Austan Goolsbee, president of the Chicago Federal Reserve, and Beth Hammack, president of the Cleveland Federal Reserve, made a joint appearance on The Indicator from Planet Money podcast. During the discussion, they evaluated various economic indicators using a traffic light system ranging from green (optimal conditions) to red (critical alarm).
Regarding inflation, both officials placed their assessments squarely in danger territory. Goolsbee characterized the inflationary outlook as “at least orange” with momentum building toward red. Hammack described it as “vibrant orange,” emphasizing that price growth has remained above the Federal Reserve’s 2% objective for a full five years, with minimal improvement over the past two.
Goolsbee identified multiple forces driving prices upward. Trade tariffs were initially expected to be short-lived, he noted, but have become entrenched. Meanwhile, the Iran conflict is layering additional pressure on energy markets, especially gasoline prices.
“It’s a troubling moment,” Goolsbee stated. He characterized the current environment as a stagflationary shock, where inflation accelerates while overall economic growth decelerates.
Employment Picture Shows Strength With Hidden Weaknesses
The employment report for March, published two days following the podcast recording, revealed the most robust payroll expansion since President Trump began his second administration. However, the unemployment decline to 4.3% resulted primarily from labor force exits rather than increased job placements.
Hammack identified the unemployment rate as her primary economic gauge, and at 4.3%, she believes it approaches maximum employment levels. She described the current equilibrium as “fragile” while positioning the labor market between yellow and green on her assessment scale.
Goolsbee adopted a more reserved stance, assigning the employment situation a “yellow” designation. He observed that simultaneously low hiring and firing rates indicate businesses remain frozen in uncertainty, hesitant to make major decisions amid ongoing policy ambiguity.

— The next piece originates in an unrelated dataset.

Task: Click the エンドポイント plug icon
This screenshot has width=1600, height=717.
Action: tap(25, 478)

The commentary from both policymakers suggests a monetary policy trajectory favoring stable or elevated interest rates rather than near-term reductions.
Banking Sector Remains Largely Resilient
On questions of financial stability, the two officials showed some disagreement. Hammack assessed the financial system as “generally green” notwithstanding equity market declines since the Iran conflict erupted.

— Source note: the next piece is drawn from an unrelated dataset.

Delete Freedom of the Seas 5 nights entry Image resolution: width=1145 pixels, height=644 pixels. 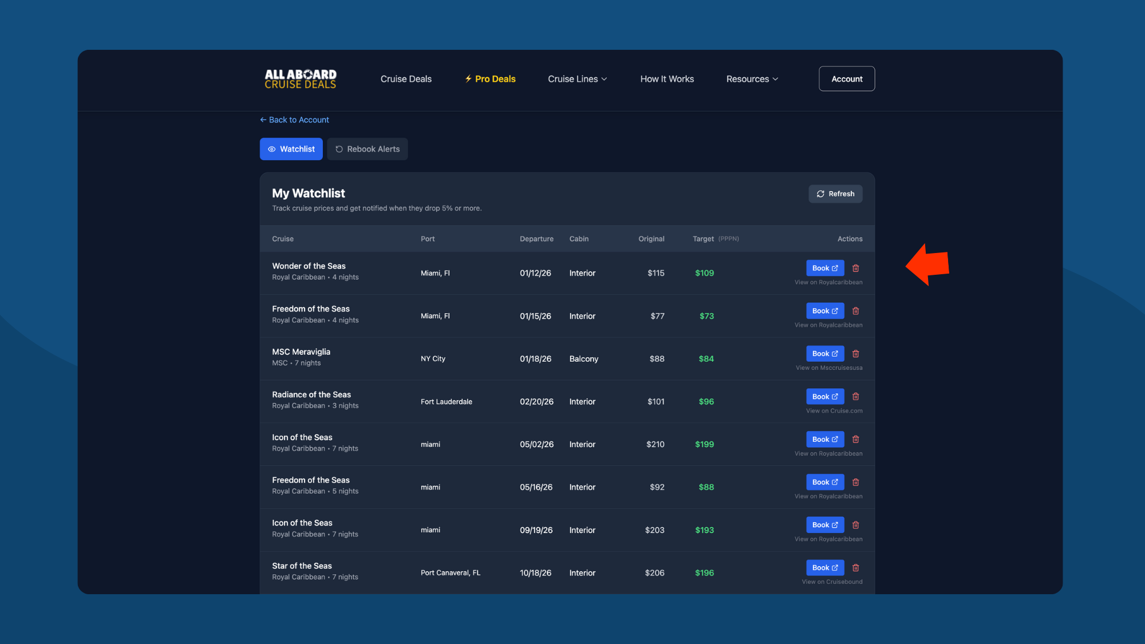click(x=855, y=482)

Goolsbee expressed confidence in payment infrastructure but voiced greater concern about asset valuations. He observed “a lot of frothiness” in financial markets, with uncertainty about whether current pricing reflects genuine productivity advances or speculative excess.
He positioned the financial system at “yellow,” notably more cautious than Hammack’s green assessment.
The podcast conversation occurred on Wednesday, April 2. The March employment data was subsequently released on Friday, April 4, demonstrating the strongest payroll growth since January 2025.